The Coulomb potential is determined up to a constant. By requiring that Φ vanishes for infinite R the constant becomes zero.

The Coulomb potential at the point R due to N charges at r_k is

${\displaystyle \Phi (\mathbf {R} )=\sum _{k=1}^{N}{\frac {q_{k}}{4\pi \epsilon _{0}\epsilon _{r}|\mathbf {R} -\mathbf {r} _{k}|}}.}$

For a continuous charge distribution ρ(r) this expression generalizes to

${\displaystyle \Phi (\mathbf {R} )=\iiint {\frac {\rho (\mathbf {r} )}{4\pi \epsilon _{0}\epsilon _{r}|\mathbf {R} -\mathbf {r} |}}d\mathbf {r} .\qquad \qquad \qquad (1)}$

This generalization follows easily if we first substitute the infinitesimal charge at position r,

${\displaystyle \Delta q(\mathbf {r} )=\rho (\mathbf {r} )d\mathbf {r} \equiv \rho (\mathbf {r} )dxdydz,}$

and then replace the sum by a volume integral.

WHAT THIS TASK INVOLVES: Extract the passage of the Coulomb potential excerpt starting at "The Coulomb potential at" and ending at "a volume integral.", with no changes.

DATA SUPPLIED:
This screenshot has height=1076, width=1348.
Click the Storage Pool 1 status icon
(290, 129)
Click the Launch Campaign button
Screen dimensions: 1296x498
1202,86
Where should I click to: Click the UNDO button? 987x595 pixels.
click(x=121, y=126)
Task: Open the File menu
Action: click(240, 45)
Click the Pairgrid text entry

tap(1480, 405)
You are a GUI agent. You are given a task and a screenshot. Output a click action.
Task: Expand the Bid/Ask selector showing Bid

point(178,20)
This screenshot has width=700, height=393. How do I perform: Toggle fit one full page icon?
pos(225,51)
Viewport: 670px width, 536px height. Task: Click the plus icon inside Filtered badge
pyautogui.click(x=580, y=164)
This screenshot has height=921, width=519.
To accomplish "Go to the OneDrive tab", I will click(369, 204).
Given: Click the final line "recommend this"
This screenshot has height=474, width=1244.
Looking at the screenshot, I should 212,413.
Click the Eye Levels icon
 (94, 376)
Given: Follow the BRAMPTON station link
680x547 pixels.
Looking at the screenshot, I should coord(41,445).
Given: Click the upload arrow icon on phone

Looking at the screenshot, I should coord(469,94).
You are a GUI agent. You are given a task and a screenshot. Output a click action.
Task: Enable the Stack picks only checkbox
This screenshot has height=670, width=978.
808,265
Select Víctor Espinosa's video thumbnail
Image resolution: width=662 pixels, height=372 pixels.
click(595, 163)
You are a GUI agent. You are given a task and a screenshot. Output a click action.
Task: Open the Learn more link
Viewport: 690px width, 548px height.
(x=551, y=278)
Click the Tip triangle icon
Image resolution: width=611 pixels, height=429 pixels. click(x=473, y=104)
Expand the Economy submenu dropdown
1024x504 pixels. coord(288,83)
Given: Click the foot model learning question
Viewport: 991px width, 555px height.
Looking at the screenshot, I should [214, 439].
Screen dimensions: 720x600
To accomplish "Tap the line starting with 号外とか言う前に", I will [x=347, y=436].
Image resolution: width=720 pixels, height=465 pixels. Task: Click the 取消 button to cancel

SOLUTION BELOW:
The Coulomb potential at the point R due to N charges at r_k is

${\displaystyle \Phi (\mathbf {R} )=\sum _{k=1}^{N}{\frac {q_{k}}{4\pi \epsilon _{0}\epsilon _{r}|\mathbf {R} -\mathbf {r} _{k}|}}.}$

For a continuous charge distribution ρ(r) this expression generalizes to

${\displaystyle \Phi (\mathbf {R} )=\iiint {\frac {\rho (\mathbf {r} )}{4\pi \epsilon _{0}\epsilon _{r}|\mathbf {R} -\mathbf {r} |}}d\mathbf {r} .\qquad \qquad \qquad (1)}$

This generalization follows easily if we first substitute the infinitesimal charge at position r,

${\displaystyle \Delta q(\mathbf {r} )=\rho (\mathbf {r} )d\mathbf {r} \equiv \rho (\mathbf {r} )dxdydz,}$

and then replace the sum by a volume integral.